Notice that \(X\) doesn’t have to be a space of functions. I think historically, functionals were defined as functions of functions, but this is a more general form that includes this loose definition. There are some more things I need to develop in my understanding before moving on.
In practice (i.e. calculus of variations), a functional is a map \(J: \mathcal{F} \rightarrow \mathbb{R}\), where \(\mathcal{F}\) is a collection of functions. The most standard form is
\[J[f] = \int_a^b L(x, f(x), f'(x)) dx\]A caveat is that \(\mathcal{F}\) is not just all possible functions. For example, we might only want to look at continuous functions. Furthermore, we want a notion of how close one function is from another. For example, how different are \(f(x) = 1 + x\) and \(g(x) = 5\) from the interval \(x \in [0,1]\) from one another? We might choose the \(L_2\) norm to define that. This is why we need a notion of a normed vector space. In fact, we need something a bit stronger, but I will discuss that in the next blog post about functional analysis. I’m tired right now.
Examples in Statistics
We can think of a lot of objects from basic statistics in terms of functionals. A reason to do this is to unify all these concepts of describing features of a population into one mathematical idea. For the following examples, consider a functional \(T\) that inputs a probability distribution (its CDF, call it \(P\)) and outputs a number.
The mean: \(T[P] = \int x dP(x)\)
The variance: \(T[P] = \int x^2 dP(x) - (\int x dP(x)) ^2\)
These are both in integral form (with respect to probability measure) to unite discrete and continuous probability distributions into one framework. In either case, it will be the expectation formula we expect from basic probability theory. Furthermore, if we input an empirical distribution function (i.e. a CDF with observed data), the expectation integral reduces to the sample mean. This is currently beyond the scope of what I was trying to do here, so I won’t write it in notation.
The median (non-linear): \(T[P] = P^{-1}(0.5)\)
Nonparameteric statistics is connected to infinite dimensional spaces, because we say that the distribution is some unknown distribution in the set of all distributions, which is infinite dimensional. Just thought that was an importnat note to say.

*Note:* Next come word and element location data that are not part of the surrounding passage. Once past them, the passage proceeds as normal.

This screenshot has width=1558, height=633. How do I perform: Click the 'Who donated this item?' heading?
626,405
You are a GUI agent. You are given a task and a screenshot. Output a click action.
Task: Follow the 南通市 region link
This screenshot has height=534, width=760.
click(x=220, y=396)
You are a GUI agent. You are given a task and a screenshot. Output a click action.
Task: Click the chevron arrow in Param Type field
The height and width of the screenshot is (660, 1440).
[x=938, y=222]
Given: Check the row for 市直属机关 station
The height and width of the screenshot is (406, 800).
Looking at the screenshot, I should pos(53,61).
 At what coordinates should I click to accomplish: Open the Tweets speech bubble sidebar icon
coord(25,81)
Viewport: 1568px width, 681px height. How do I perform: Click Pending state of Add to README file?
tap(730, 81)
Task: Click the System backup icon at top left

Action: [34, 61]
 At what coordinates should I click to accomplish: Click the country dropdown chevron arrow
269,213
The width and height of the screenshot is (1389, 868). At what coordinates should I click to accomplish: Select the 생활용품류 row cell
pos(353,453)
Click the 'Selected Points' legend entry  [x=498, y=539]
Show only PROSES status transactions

Furthermore, being non-linear makes the existence of derivatives a bit more difficult. I don’t know how much detail to go into here, but it seems like the median and IQR are well-behaved enough. This can be an issue with influence functions on these features of a population.
What I will cover later
In a future blog post, I will cover Banach and Hilbert spaces, as well as some other definitions like bounded linear operators, pertubations, the riesz representation etc. Hopefully this will get us to a slightly more rigorous formulation of functional derivatives than what might be covered in calculus of variations, but is still in the realm of reality to not make me go completely insane.